Hydropower projects not responsible for land subsidence in Joshimath: IIRS


By Arun Pratap Singh

Dehradun, 6 Apr: According to sources, the Indian Institute of Remote Sensing (IIRS) in its ground study based report has claimed that hydropower projects in the region do not seem to have any role behind the land subsidence in Uttarakhand.

It may be recalled that scientific studies by various central government scientific institutions are still underway but the IIIRS in its study repot has claimed that hydropower projects in the Chamoli district are not the cause of the land subsidence and landslides in Garhwal region.

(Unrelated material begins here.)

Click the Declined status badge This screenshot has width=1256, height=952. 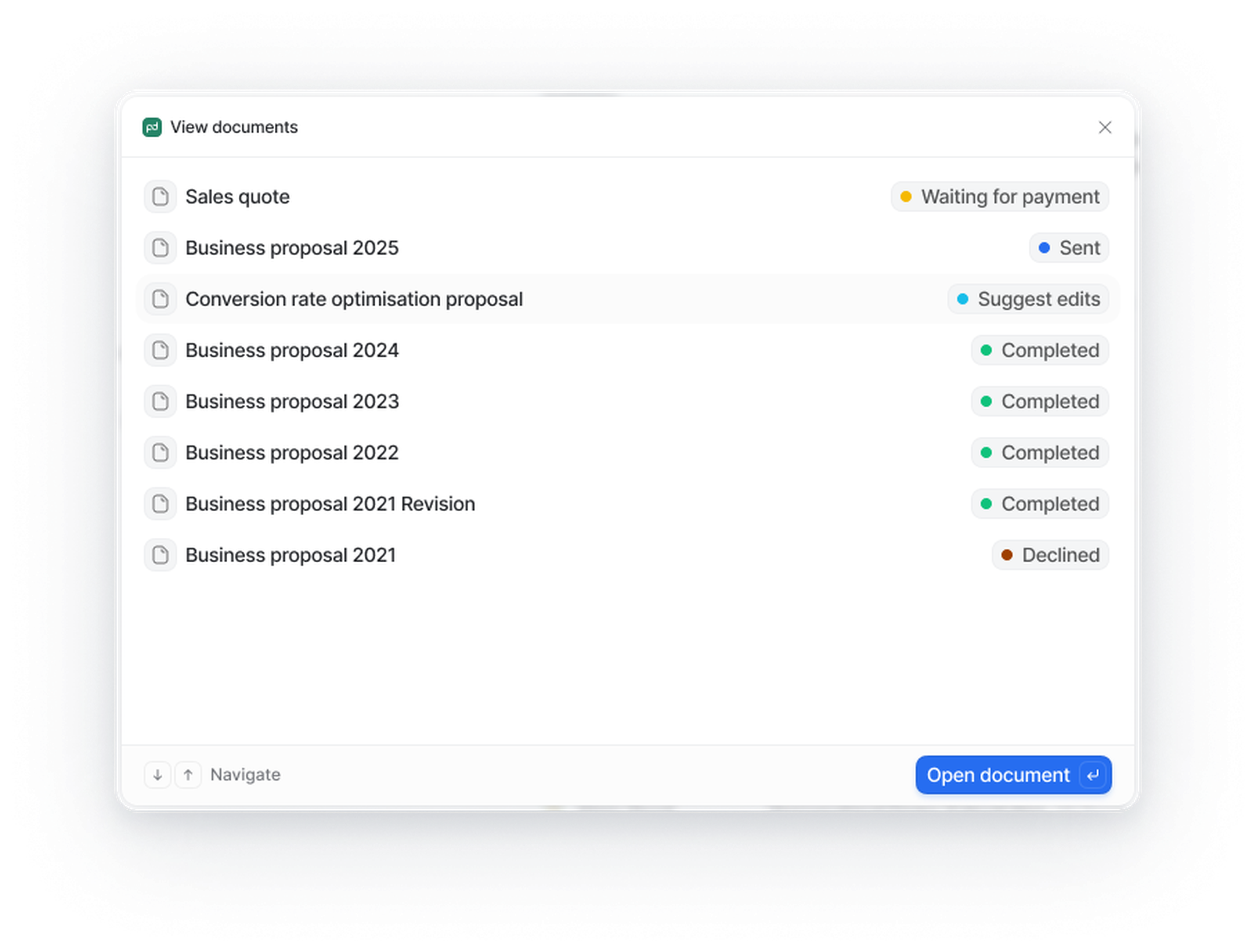[x=1050, y=555]
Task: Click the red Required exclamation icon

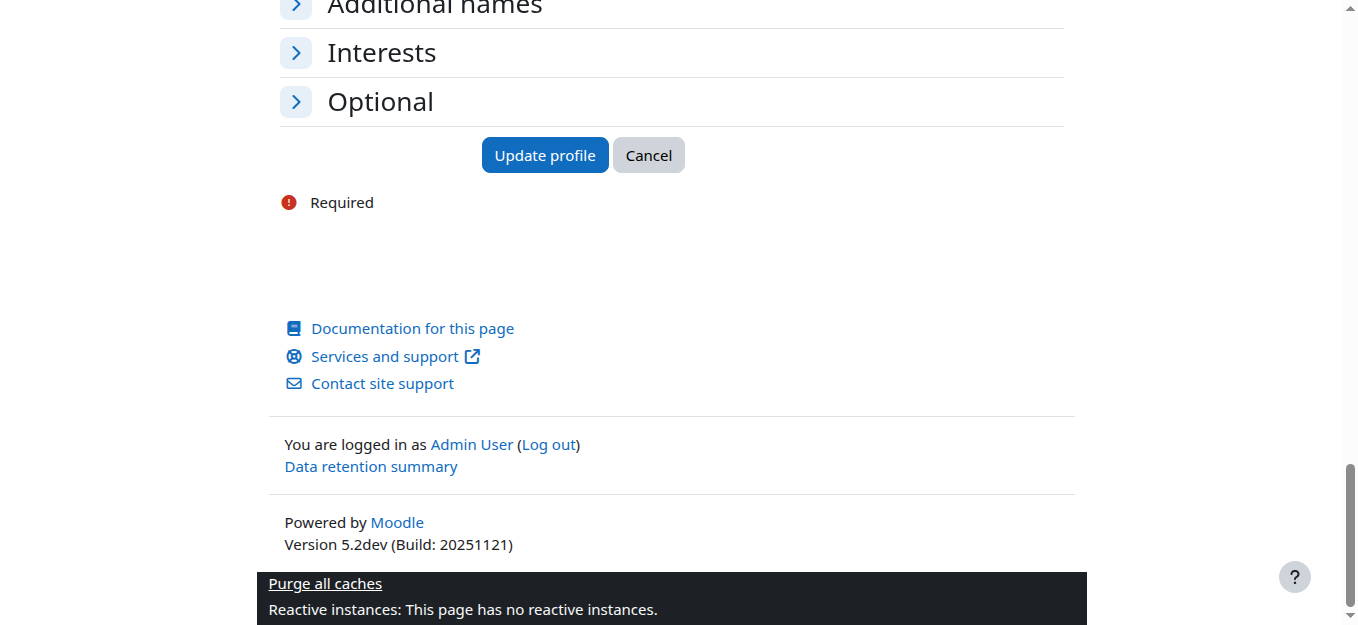Action: pos(289,203)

In fact, the IIRS has gone on to further claim that due to hydropower projects, the incidents and the extent of landslides and land subsidence have reduced in the surrounding areas.

It may be recalled that IIRS is a Dehradun based Union Government institute.According to the sources, nine projects across the country have been studied in the report including the Dhauliganga River Hydropower Project in Uttarakhand. The study and the reports prepared are based on the studies regarding landslides in ongoing and under construction hydro projects using Remote Sensing and GIS techniques on behalf of IIRS.

The Institute conducted studies on nine National Hydro Power Projects. These include Subansiri Lower in Arunachal Pradesh, Teesta-5 and Rangit in Sikkim, Salal, Dulhasti and Uri-II in Jammu and Kashmir, Chamera-I and Parbat-II in Himachal Pradesh, and the under construction Dhauliganga project at Joshimath.

The report has concluded that the hydrological conditions helped stabilise the areas surrounding these projects. The study maps the location of landslides 10 years prior to the start of construction of the project and up to the present location of the power station. The report pointed out that, in most of the cases, the landslide area after the project has come up has decreased significantly as compared to the area observed before the construction of the project. The study revealed that landslide activities around hydropower projects are not related to the project’s construction activity.

According to the report, it appears from the data obtained that, in most of the cases, the hydrological conditions post commissioning and construction of hydroelectric projects and related activities might have helped to stabilise the area. The report also adds that the size of hydroelectric projects, reservoir size, local geology, soil and land cover conditions including the vegetation cover play some slope stabilisation role in reducing landslides in project areas.